After the Bell: Grains, Livestock Rally on Tentative U.S./China Trade Deal

Posted on Fri, 12/13/2019 - 15:14

Corn: December corn futures expired 3/4 cent lower at $3.66 1/4. The March through December 2020 contracts posted gains of 2 to 3 3/4 cents today, though that was midrange and around opening levels. For the week, March corn futures firmed 4 1/4 cents. Today’s price action was somewhat disappointing given news of a trade deal in principle between the U.S. and China. Still, with funds short the corn market and recent price action hinting at a low, it wouldn’t be surprising to see some follow-through buying next week. But traders will likely want to see more details of the deal before they push the market solidly higher. Once the U.S./China trade deal is signed – hopefully sometime in January – attention will turn to actual sales levels for corn, ethanol and DDGs to China. Of the three, China’s need for ethanol may be the greatest, though plans for nationwide 10% ethanol use in 2020 have been scrapped. Any Chinese purchases of corn or corn-based products would be boost to demand, which is struggling.  

Soybeans: Soybeans rose to a three-week high but settled off the week’s best levels. March soybeans rose 9 cents to close at $9.21 ½ and up 17 ¾ cents for the week. Prices touched $9.31 ½ earlier today and that will be key resistance next week. March meal was down $1.20 this week, while March soyoil was up $1.37.  The U.S. and China confirmed they have reached a tentative Phase 1 trade agreement. China has agreed to buy $32 billion of additional U.S. farm products over two years as part of the deal. However, during a press conference today in Beijing, Chinese officials were extremely evasive and vague about the size of ag purchases they will buy. Traders will be watching for signs of any new Chinese purchases next week and further clarification of the trade agreement details. Aside from China news, the market will watch Monday’s NOPA crush report for direction. Traders expect the report to show record crush for November, though down slightly from October’s all-time high.  

Wheat: futures end steady to slightly higher on Friday, capping weekly gains. March SRW wheat rose 2 ¼ cents to $5.32 ½, March HRW futures ended unchanged at $4.42 ¾ and spring wheat rose 2 ¾. For the week, SRW gained 8 cents, HRW rebounded 11 ¾ cents and spring wheat jumped 13 cents. Wheat will follow corn and soybeans next week after the U.S./China trade agreement reduces some U.S. tariffs on in exchange for increased Chinese purchases of American goods. China will import more U.S. grains, China’s vice agricultural minister said today but did not elaborate.  The weakness in the dollar this week is a positive for reducing the cost of U.S. wheat to overseas buyers.  

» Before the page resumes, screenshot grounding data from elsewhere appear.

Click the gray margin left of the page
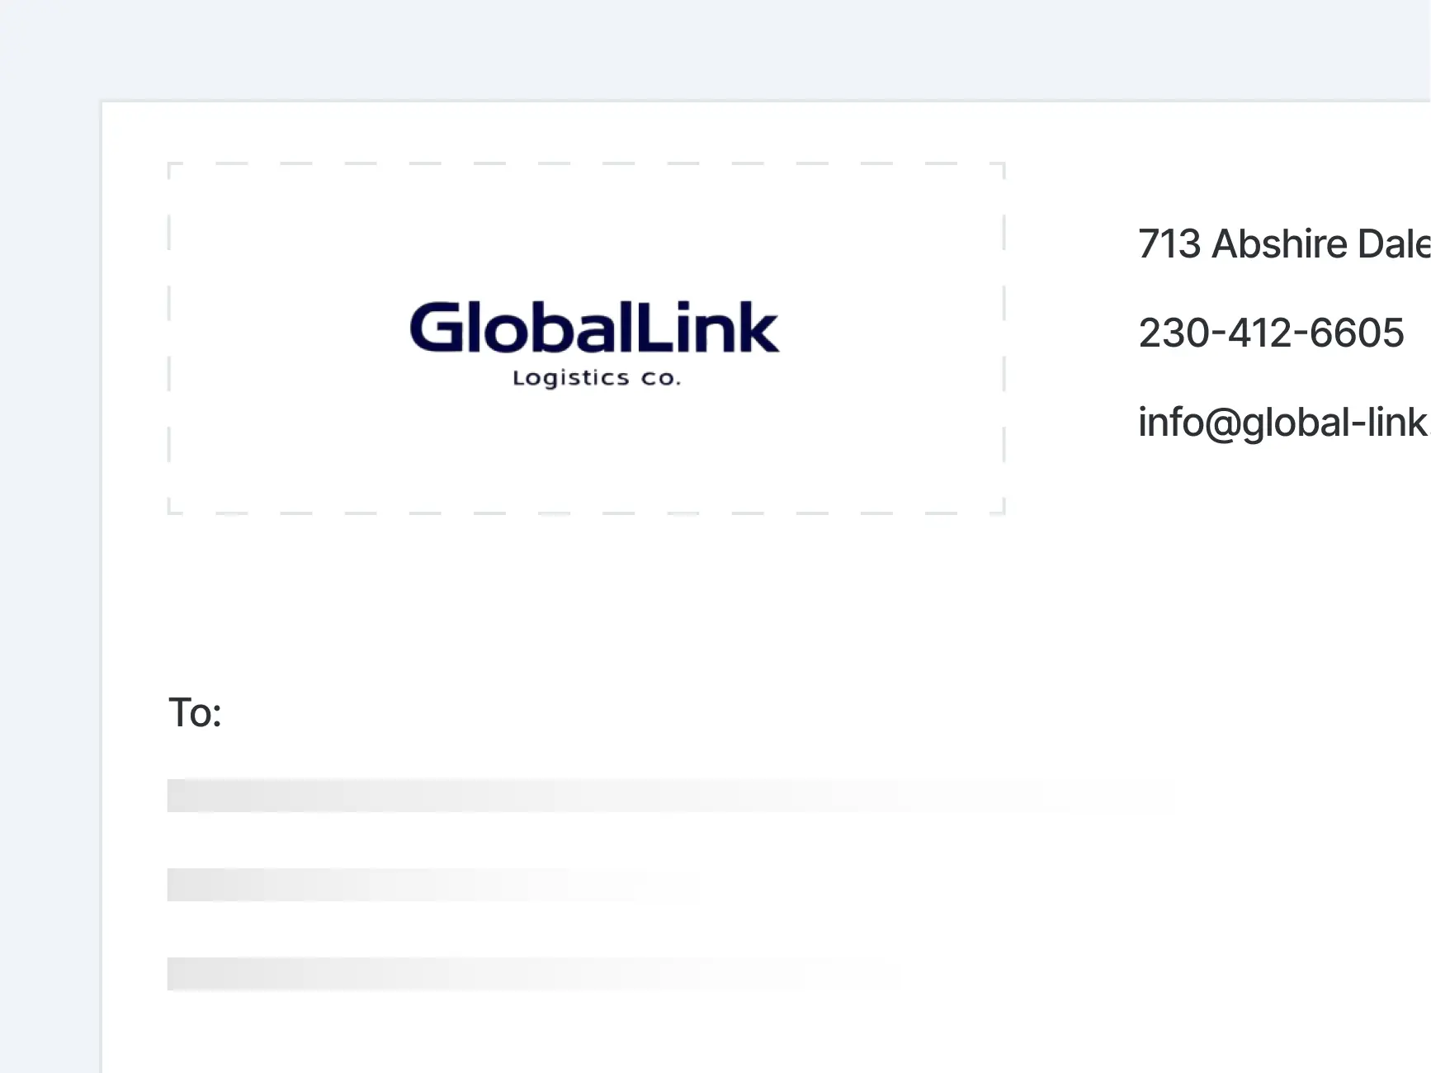Screen dimensions: 1431x1073 coord(50,578)
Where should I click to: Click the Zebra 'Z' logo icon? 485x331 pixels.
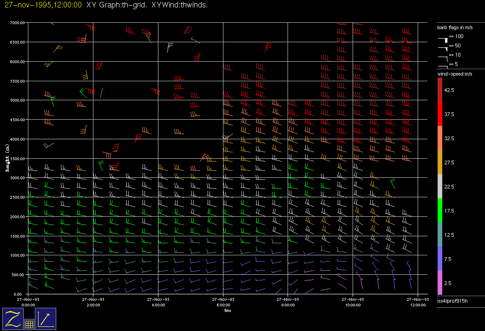pos(13,318)
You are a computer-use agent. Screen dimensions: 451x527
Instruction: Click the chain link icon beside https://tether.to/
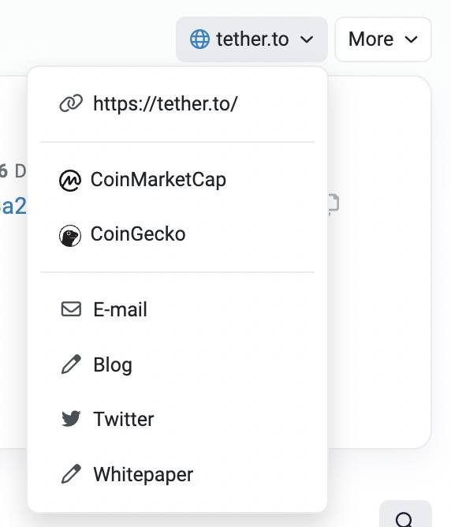[71, 103]

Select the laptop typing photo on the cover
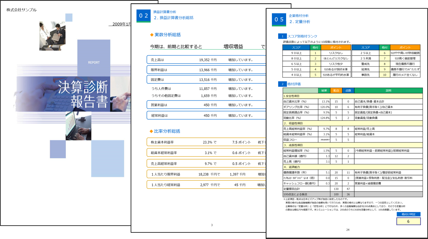[78, 126]
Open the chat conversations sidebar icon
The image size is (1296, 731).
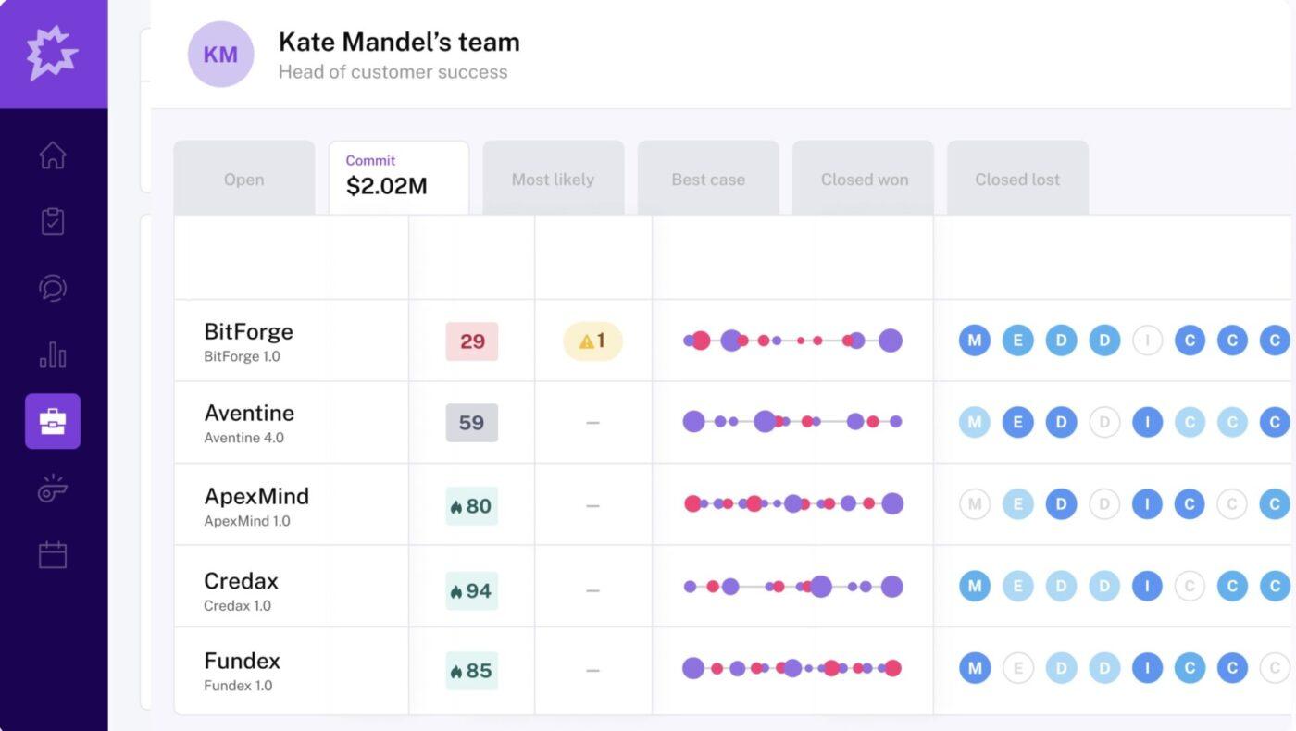coord(53,288)
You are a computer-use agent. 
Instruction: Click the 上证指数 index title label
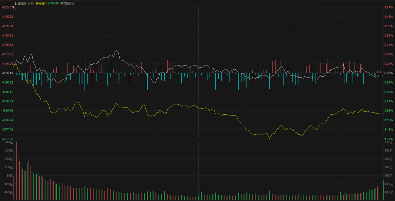pos(20,3)
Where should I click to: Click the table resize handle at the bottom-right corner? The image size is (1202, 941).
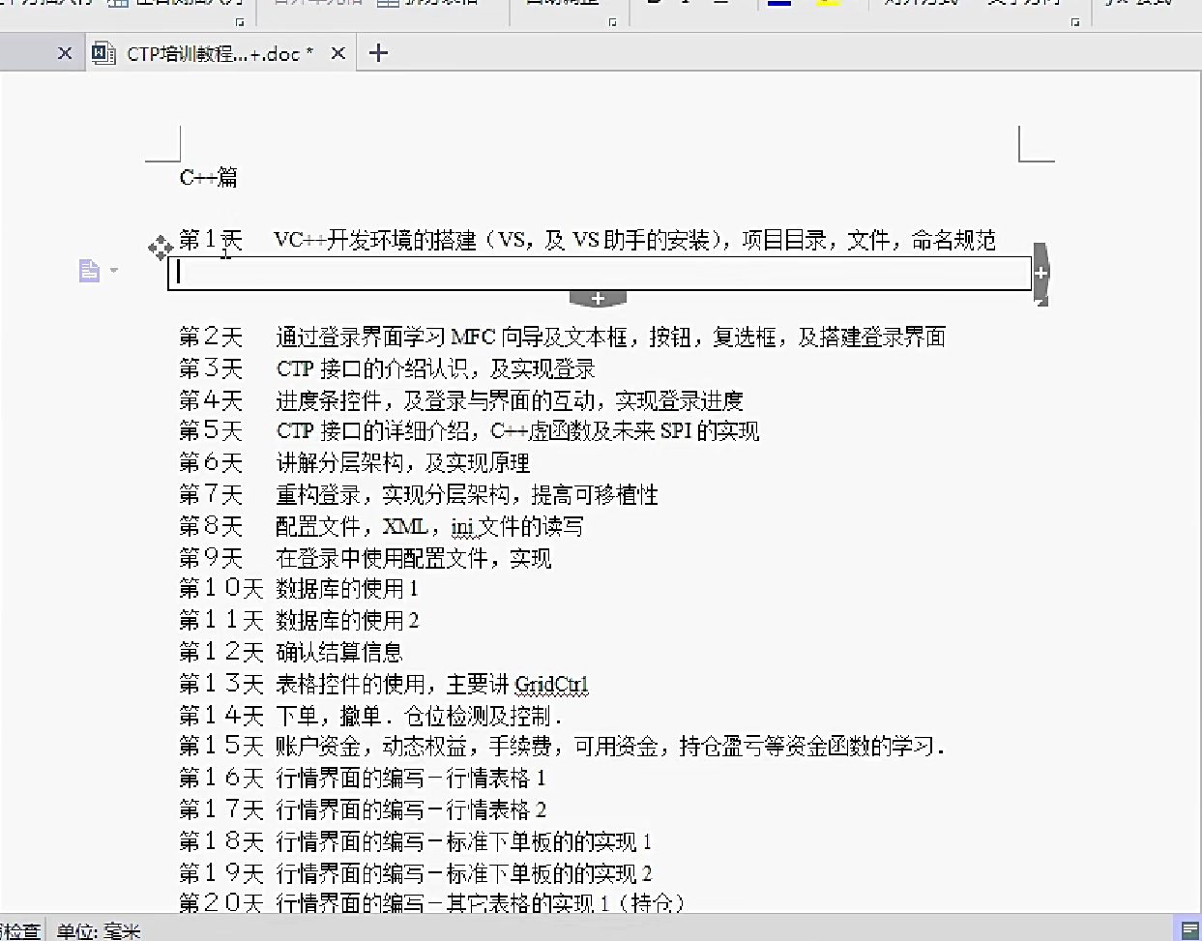1041,303
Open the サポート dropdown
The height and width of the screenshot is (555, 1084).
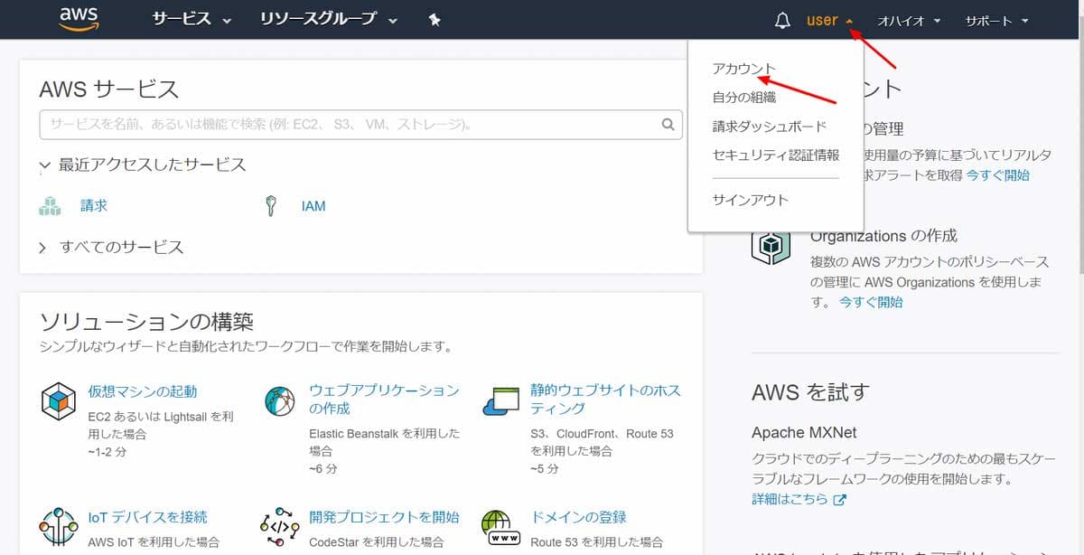pos(994,20)
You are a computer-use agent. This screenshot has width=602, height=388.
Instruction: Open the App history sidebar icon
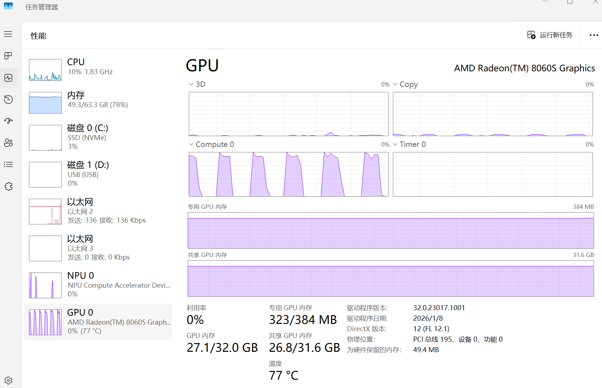[x=8, y=100]
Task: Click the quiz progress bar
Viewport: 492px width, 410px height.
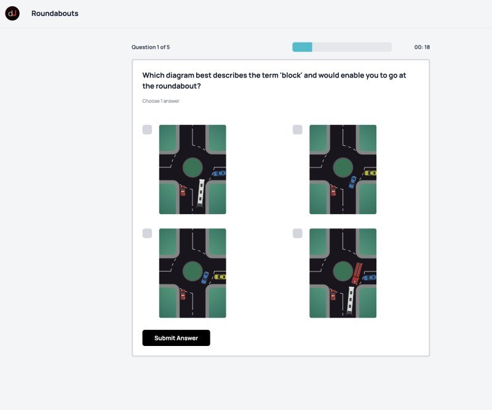Action: pos(341,47)
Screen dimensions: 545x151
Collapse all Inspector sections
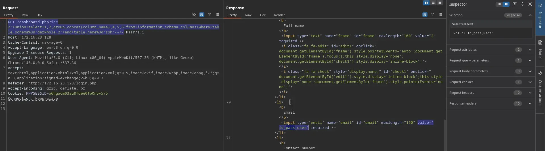pyautogui.click(x=522, y=4)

Cotton: Cotton futures climbed to their highest level since June today in early action, but the market was only able to muster a midrange close, with futures ending anywhere from 37 points lower to 26 points higher through the December 2020 contract. Futures posted gains for the week, with the March contract rising 80 points. Cotton futures initially enjoyed followthrough buying today on confirmation from China that a Phase 1 trade deal involving ag purchases had been reached in principle. But the market backed off gains as the agreement still needs to go through legal channels and amid skepticism that China really would agree to the $40 billion in U.S. farm good purchases in the first year of the deal that U.S. Trade Representative Bob Lighthizer indicated. That would be a massive jump from the current annual record that’s just shy of $30 billion. Updates on this front, and especially any Chinese comments regarding the farm purchases, will dictate price action next week.  

Hogs: December lean hog futures expired 52 1/2 cents lower at $60.475. The February through July contracts posted gains of 85 cents to $1.60, though they ended well off session highs. For the week, February hogs firmed $1.95. Euphoria over the trade deal with China in principle fueled gains in the hog market today, as this would open the door for even more Chinese purchases of U.S. pork. But full details of the deal aren’t known yet and it hasn’t been signed, which caused futures to slip well off session highs. Attitudes toward the trade deal will guide the market next week, but price action could be volatile as traders try to sort out the details.  

Cattle: Some live cattle and feeder cattle rose to new contract highs today. February live cattle surged $2.45 to $127.55 and April futures rose $2.00 to $128.20. March feeders gained $2.80 to $146.25. The breakout to the upside should see fresh followthrough buying. Cash cattle traded steady this week, and traders will be looking for more of the same, with domestic demand still very good and likely to improve given the recent drop in wholesale prices since October. Beef prices rose $1.39 for Choice on Friday and $1.80 for Select. Beef packer margins fell to $95.75 from $171.05 a week ago, but that’s still a good profit. The U.S. and China reached a Phase 1 trade agreement that will lead to a boost in U.S. ag product imports. The deal needs to go through translations and legal reviews and may be signed in January. That could lead to increased beef sales to China.